Why did you decide to become a lawyer? 

Higher education was a tremendously high value in my family and many of us, parents and siblings are medical practitioners.  I wanted to work in a field that uses my mind, but my path went in a different direction than that of my family when I decided to study law.  I have never regretted the decision to go into law, though it took me a while too find the area of law about which I am truly passionate. 

I have a great deal of corporate legal experience from my time in a large firm, focused on product liability defense litigation.  This is exactly opposite of the work I do now, which is far more personal and complex and allows me to have a very different (and I feel better!) relationship with my clients. 

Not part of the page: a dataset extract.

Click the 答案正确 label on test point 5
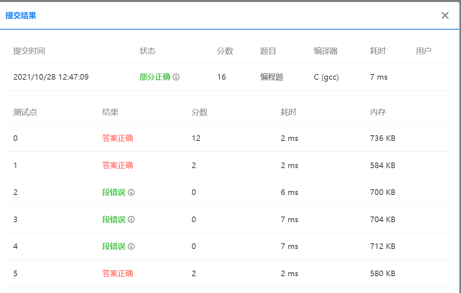The height and width of the screenshot is (293, 461). click(117, 273)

Collaborative law allows me to deliver the highest level of help.  Special training in Collaborative Law and my certification as a Mediator, blended with years of experience with domestic violence counseling have allowed me to focus my ability to listen and negotiate in powerful and helpful ways, even under extreme circumstances.


What do you like best about your career?

Watching my clients grow and get stronger in an otherwise damaging experience. 


Tell me about your law firm.

I founded Becker Legal in 2002 when I decided to leave a very large, 120 attorney firm to start my own firm to better meet the needs of my clients.  Aiding in the success of my clients is what matter most.


What are your strengths and style?

I am a very strong listener and negotiator.  I seek to implement creative solutions to problems, allowing everyone to feel they have achieved their goals.